People with tinnitus sense ringing or other sounds in their ears or head when there is no outside source. Whether it's mild and intermittent or chronic and severe. The condition commonly occurs with hearing loss, but also after head or neck trauma such as whiplash or dental work.
The animal-based study, led by Susan E. Shore, Ph.D., research professor in the Department of Otolaryngology, they suggest that available treatments such as acupuncture, if used to target nerves in the head and neck, may provide relief for some people plagued by tinnitus.
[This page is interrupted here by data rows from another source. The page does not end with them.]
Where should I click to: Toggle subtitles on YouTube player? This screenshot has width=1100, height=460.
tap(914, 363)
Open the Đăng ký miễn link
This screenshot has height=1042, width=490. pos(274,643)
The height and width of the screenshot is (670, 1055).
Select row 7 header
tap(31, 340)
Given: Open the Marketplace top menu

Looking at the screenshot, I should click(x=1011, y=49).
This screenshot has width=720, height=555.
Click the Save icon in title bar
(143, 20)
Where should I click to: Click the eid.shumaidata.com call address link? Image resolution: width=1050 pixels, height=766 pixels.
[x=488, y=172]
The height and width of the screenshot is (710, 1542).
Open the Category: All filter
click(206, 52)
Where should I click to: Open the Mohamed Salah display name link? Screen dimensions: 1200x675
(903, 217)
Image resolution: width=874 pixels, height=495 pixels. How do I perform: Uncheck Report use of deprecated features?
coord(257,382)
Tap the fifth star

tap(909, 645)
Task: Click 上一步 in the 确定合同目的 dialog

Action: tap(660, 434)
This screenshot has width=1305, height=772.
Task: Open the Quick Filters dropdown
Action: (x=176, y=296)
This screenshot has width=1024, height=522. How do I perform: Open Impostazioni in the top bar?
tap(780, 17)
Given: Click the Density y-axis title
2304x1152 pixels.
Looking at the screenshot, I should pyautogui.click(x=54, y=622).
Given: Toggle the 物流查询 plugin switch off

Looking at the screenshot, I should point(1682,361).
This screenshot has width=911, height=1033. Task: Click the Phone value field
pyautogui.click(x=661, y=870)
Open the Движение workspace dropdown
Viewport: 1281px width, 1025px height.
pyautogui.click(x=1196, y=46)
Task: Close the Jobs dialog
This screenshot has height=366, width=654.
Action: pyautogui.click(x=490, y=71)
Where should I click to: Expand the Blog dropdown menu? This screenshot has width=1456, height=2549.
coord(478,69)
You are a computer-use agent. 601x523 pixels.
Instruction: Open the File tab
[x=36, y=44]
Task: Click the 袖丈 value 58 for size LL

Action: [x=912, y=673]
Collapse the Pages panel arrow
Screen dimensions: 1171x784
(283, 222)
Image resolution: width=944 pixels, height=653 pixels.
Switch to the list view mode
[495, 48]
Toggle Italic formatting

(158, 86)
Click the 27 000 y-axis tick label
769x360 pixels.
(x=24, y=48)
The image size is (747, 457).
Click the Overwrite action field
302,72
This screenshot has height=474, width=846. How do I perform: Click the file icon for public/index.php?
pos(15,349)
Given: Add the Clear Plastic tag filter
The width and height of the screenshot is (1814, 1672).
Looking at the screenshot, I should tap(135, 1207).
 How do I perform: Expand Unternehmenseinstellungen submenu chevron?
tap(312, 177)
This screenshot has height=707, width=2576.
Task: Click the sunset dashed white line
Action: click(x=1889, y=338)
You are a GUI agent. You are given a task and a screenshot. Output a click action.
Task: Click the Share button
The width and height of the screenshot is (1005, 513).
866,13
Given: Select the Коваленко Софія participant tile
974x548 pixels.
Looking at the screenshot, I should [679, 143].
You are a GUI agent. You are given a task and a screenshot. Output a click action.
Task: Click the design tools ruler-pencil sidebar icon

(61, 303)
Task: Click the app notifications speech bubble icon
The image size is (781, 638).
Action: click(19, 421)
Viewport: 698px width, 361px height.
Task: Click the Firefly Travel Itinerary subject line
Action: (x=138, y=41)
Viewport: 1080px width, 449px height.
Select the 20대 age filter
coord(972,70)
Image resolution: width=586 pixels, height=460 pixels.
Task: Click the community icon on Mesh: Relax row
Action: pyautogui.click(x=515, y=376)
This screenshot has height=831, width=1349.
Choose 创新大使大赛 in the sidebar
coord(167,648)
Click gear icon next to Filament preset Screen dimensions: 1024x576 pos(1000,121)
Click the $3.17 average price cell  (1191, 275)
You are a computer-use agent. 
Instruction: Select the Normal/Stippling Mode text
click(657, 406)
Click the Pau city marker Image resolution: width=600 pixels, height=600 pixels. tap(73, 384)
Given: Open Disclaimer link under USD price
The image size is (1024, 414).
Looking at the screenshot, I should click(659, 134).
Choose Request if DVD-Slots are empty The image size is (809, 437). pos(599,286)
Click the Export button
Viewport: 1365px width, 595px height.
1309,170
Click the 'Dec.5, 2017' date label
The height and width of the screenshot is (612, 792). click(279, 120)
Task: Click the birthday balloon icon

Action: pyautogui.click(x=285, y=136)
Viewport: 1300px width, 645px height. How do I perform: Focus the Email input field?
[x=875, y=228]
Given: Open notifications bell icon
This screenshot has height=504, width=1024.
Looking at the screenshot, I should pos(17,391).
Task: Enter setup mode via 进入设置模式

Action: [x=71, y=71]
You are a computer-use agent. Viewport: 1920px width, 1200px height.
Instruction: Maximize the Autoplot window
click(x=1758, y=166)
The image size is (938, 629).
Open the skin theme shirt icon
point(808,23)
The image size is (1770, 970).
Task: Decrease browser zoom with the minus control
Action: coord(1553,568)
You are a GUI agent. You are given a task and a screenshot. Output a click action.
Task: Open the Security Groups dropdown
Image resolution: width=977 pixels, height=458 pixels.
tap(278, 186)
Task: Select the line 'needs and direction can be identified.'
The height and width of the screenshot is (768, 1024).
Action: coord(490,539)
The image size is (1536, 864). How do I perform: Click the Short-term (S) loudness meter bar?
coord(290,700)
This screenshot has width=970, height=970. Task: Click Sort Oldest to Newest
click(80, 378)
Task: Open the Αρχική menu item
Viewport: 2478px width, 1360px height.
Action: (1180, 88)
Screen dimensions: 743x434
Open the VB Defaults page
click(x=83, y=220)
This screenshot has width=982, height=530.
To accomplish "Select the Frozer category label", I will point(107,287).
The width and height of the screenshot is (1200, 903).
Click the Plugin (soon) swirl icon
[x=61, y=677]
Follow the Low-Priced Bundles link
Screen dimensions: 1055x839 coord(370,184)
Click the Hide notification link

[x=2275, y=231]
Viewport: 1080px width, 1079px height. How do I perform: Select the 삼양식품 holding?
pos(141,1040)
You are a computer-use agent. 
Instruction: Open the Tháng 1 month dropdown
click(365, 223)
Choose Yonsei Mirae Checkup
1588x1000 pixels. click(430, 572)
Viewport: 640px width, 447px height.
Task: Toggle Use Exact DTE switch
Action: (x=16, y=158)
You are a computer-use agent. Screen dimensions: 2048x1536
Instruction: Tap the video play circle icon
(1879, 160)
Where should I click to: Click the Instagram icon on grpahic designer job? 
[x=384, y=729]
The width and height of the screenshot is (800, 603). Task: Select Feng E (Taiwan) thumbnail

"In this study, we showed that when there is a hearing loss, other parts of the brain that normally convey signals to the cochlear nucleus have an enhanced effect," Shore said.
"When you take one source of excitation away, another source comes in to make up for it. The somatosensory system is coming in, but may overcompensate and help cause tinnitis," she said.
The somatosensory system is a nerve network in the body that provides information to the brain about touch, vibration, skin temperature and pain. The part of the system that provides sensations from the face and head, called the trigeminal system, brings signals to the cochlear nucleus that help us hear and speak.
But when people experience hearing loss or some other event, such as having a cavity filled or a tooth implanted, these neurons from the face and head can respond like overly helpful relatives in a family crisis. The resulting neuron firings in the cochlear nucleus, like too many phone calls, create the din of tinnitus, a "phantom sound" produced in the brain.
In the study, the researchers measured the patterns of activity of neurons in the brains of normal and deafened guinea pigs. They used a 16-electrode array to measure signals from the trigeminal nerve, which is responsible for sensation in the face, and multisensory neurons in the dorsal cochlear nucleus. When they compared results in the two groups, they found clear differences in trigeminal nerve activity.
"The study shows that in deafened animals, the somatosensory response is much stronger than in animals with normal hearing. This study shows that it is only those neurons that receive somatosensory input that become hyperactive," she said.
The study is published in the European Journal of Neuroscience.